You are viewing a plain text version of this content. The canonical link for it is here.

Posted to user@cassandra.apache.org by Dominic Letz <do...@exosite.com> on 2014/10/01 08:23:57 UTC

Re: disk space issue

This is a shot into the dark but you could check whether you have too many
snapshots laying around that you actually don't need. You can get rid of
those with a quick "nodetool clearsnapshot".

On Wed, Oct 1, 2014 at 5:49 AM, cem <ca...@gmail.com> wrote:

> Hi All,
>
> I have a 7 node cluster. One node ran out of disk space and others are
> around 80% disk utilization.
> The data has 10 days TTL but I think compaction wasn't fast enough to
> clean up the expired data.  gc_grace value is set default. I have a
> replication factor of 3. Do you think that it may help if I delete all data
> for that node and run repair. Does node repair check the ttl value before
> retrieving data from other nodes? Do you have any other suggestions?
>
> Best Regards,
> Cem.
>

-- 
Dominic Letz
Director of R&D
Exosite <http://exosite.com>

Re: disk space issue

Posted by Robert Coli <rc...@eventbrite.com>.

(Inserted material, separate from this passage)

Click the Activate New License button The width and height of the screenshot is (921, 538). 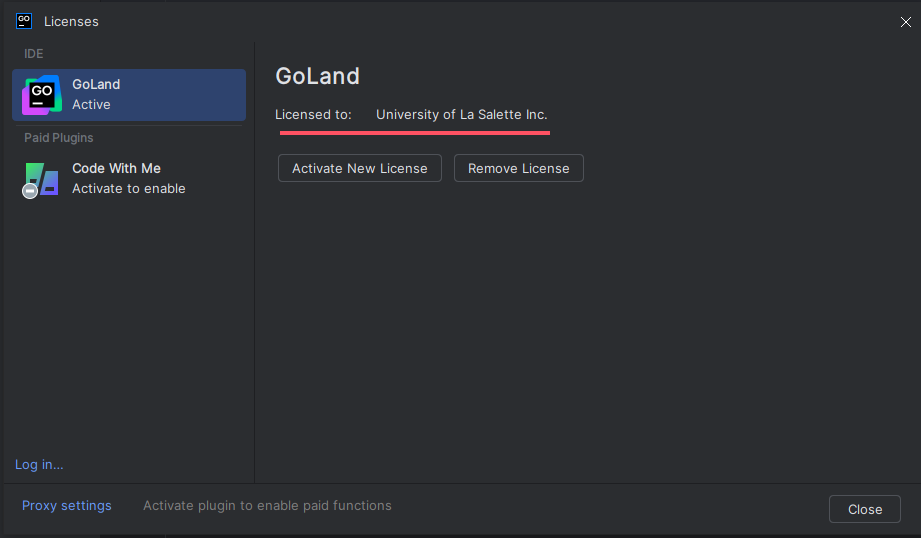[x=359, y=168]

On Wed, Oct 1, 2014 at 6:17 AM, Ken Hancock <ke...@schange.com> wrote:

> Major compaction is bad if you're using size-tiered, especially if you're
> already having capacity issues.  Once you have one huge table, with default
> settings, you'll need 4x that huge table worth of storage in order for it
> to compact again to ever reclaim your TTL'd data.
>

I agree that OP likely cannot major compact. But if he could, he could do
so and then run sstablesplit (most safely, with the node down) on the One
Big SSTable to avoid the problem you describe.

If the OP actually has SSTables full of TTLed garbage, he should use JMX to
run UserDefinedCompaction on them, one at a time.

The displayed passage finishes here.